**EXERCISE REQUIREMENTS:** Express as a numbered list, with blank lines left out, the stretch of records from the line containing "Click the Mail" through the end of the records.

**DATASET RECORDS:**

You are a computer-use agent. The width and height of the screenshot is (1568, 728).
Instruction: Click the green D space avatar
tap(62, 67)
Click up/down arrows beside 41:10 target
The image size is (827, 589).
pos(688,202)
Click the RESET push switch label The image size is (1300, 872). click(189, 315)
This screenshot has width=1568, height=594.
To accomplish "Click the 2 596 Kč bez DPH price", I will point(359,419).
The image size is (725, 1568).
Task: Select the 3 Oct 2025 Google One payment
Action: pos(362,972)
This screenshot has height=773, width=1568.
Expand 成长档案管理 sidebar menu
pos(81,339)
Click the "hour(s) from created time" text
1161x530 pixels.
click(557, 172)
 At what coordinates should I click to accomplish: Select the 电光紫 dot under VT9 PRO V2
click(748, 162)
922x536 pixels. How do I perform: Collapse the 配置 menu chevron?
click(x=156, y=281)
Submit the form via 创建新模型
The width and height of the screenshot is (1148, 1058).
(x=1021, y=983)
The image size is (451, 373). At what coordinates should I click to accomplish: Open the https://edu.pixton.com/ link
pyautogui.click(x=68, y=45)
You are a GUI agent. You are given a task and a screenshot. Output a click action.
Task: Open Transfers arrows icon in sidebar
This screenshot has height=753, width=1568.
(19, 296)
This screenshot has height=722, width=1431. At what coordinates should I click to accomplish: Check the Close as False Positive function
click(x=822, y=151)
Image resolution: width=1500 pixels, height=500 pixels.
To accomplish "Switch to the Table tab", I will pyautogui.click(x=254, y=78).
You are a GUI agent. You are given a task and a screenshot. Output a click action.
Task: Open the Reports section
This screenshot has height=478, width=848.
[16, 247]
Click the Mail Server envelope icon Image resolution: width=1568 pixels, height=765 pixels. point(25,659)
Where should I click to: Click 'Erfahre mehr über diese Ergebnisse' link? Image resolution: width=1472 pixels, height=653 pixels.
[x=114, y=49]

**FULL SOLUTION:**
1. Click the Mail Server envelope icon Image resolution: width=1568 pixels, height=765 pixels. point(25,659)
2. Where should I click to: Click 'Erfahre mehr über diese Ergebnisse' link? Image resolution: width=1472 pixels, height=653 pixels.
3. [x=114, y=49]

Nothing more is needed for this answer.